Of course this number is enormously imprecise, and highly sensitive to our assumptions. If you use a 12% discount rate, the implied increase in the long-run GDP growth rate is 0.55%. If you reduce the expected incremental profit margin, or if you assume that other companies take more than half of the AI-linked revenue available in the market, the growth rate also increases.
The 0.35% increase in the growth rate would probably therefore be conservative were it not for the fact that our underlying methodology relies on the obviously false premise that equity-market investors are bidding up the value of the four companies above based on an informed point of view about long-run future profit increases driven by AI. The markets are of course not nearly that clinical, and it’s entirely possible we’ll see volatility in share prices going forward that would change that 0.35% number further still.
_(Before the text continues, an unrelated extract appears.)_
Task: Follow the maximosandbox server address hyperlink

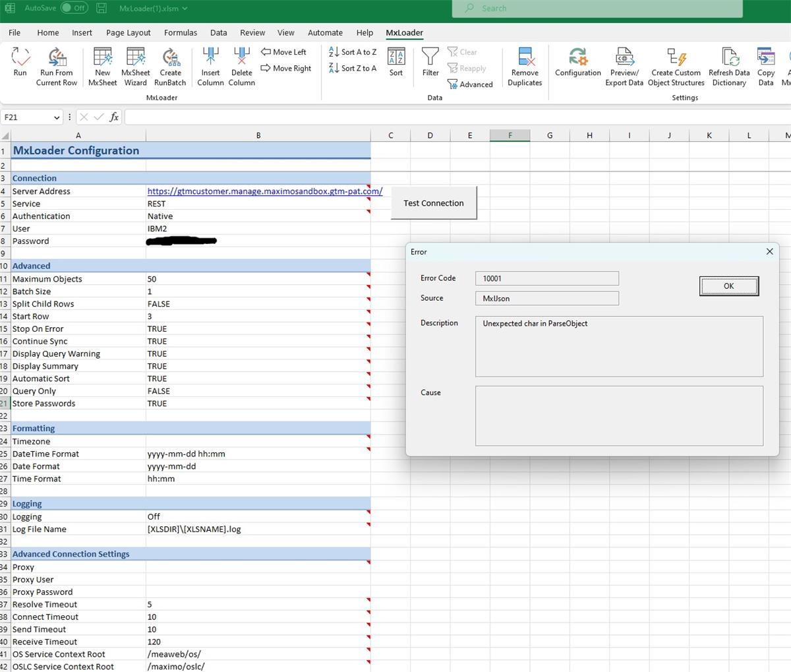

However, the financial markets have one redeeming feature in these situations, which is that they are putting real money on the line. While investors have shown time and time again that they cannot forecast the future especially well, they have very clear incentives to do so, and that lends a level of impartiality to this kind of analysis. In the absence of superior alternatives, the estimate that AI will increase long-term GDP growth by 0.35% is a reasonable working assumption.
This sounds like a small number, but it’s not. The NPV figures show that clearly — $80 trillion works out to almost $10,000 per person alive today. That value will arrive in a trickle over time, a small but persistent tailwind, but it will be enough to change lives. If this boost holds, it will be a significant improvement in the lives of billions of people, now and in the future.